● **Challenge**
Put every line of the listing below into a numbered list, leaving out the blank lines.
════════
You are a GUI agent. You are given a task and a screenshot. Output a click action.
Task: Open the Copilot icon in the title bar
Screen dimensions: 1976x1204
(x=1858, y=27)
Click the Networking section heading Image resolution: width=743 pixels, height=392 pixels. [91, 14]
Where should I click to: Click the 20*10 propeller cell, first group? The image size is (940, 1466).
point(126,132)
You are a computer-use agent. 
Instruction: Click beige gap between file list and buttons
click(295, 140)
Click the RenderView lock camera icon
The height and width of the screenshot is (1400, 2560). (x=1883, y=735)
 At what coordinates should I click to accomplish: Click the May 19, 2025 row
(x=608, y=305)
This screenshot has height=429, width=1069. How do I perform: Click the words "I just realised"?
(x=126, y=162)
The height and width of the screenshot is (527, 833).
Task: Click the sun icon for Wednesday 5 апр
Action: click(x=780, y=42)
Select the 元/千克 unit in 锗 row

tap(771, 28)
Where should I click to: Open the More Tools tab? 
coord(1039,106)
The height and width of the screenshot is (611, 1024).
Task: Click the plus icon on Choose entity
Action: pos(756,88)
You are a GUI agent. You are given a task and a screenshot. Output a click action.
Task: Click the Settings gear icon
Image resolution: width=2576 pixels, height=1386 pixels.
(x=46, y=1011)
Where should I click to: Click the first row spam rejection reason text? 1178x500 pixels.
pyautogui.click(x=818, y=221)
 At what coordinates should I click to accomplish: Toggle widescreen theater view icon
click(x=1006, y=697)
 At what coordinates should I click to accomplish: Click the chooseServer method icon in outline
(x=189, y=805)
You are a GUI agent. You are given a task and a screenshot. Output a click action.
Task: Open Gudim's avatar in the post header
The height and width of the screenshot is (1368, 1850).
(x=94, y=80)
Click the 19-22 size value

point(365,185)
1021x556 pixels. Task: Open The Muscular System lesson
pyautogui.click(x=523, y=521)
════════
● **Solved problem**
1. You are a GUI agent. You are given a task and a screenshot. Output a click action.
2. Task: Open the Copilot icon in the title bar
3. Screen dimensions: 1976x1204
4. (x=1858, y=27)
5. Click the Networking section heading Image resolution: width=743 pixels, height=392 pixels. [91, 14]
6. Where should I click to: Click the 20*10 propeller cell, first group? The image size is (940, 1466).
7. point(126,132)
8. You are a computer-use agent. 
9. Instruction: Click beige gap between file list and buttons
10. click(295, 140)
11. Click the RenderView lock camera icon
12. The height and width of the screenshot is (1400, 2560). (x=1883, y=735)
13.  At what coordinates should I click to accomplish: Click the May 19, 2025 row
14. (x=608, y=305)
15. This screenshot has height=429, width=1069. How do I perform: Click the words "I just realised"?
16. (x=126, y=162)
17. The height and width of the screenshot is (527, 833).
18. Task: Click the sun icon for Wednesday 5 апр
19. Action: click(x=780, y=42)
20. Select the 元/千克 unit in 锗 row
21. tap(771, 28)
22. Where should I click to: Open the More Tools tab? 
23. coord(1039,106)
24. The height and width of the screenshot is (611, 1024).
25. Task: Click the plus icon on Choose entity
26. Action: pos(756,88)
27. You are a GUI agent. You are given a task and a screenshot. Output a click action.
28. Task: Click the Settings gear icon
29. Image resolution: width=2576 pixels, height=1386 pixels.
30. (x=46, y=1011)
31. Where should I click to: Click the first row spam rejection reason text? 1178x500 pixels.
32. pyautogui.click(x=818, y=221)
33.  At what coordinates should I click to accomplish: Toggle widescreen theater view icon
34. click(x=1006, y=697)
35.  At what coordinates should I click to accomplish: Click the chooseServer method icon in outline
36. (x=189, y=805)
37. You are a GUI agent. You are given a task and a screenshot. Output a click action.
38. Task: Open Gudim's avatar in the post header
39. The height and width of the screenshot is (1368, 1850).
40. (x=94, y=80)
41. Click the 19-22 size value
42. point(365,185)
43. 1021x556 pixels. Task: Open The Muscular System lesson
44. pyautogui.click(x=523, y=521)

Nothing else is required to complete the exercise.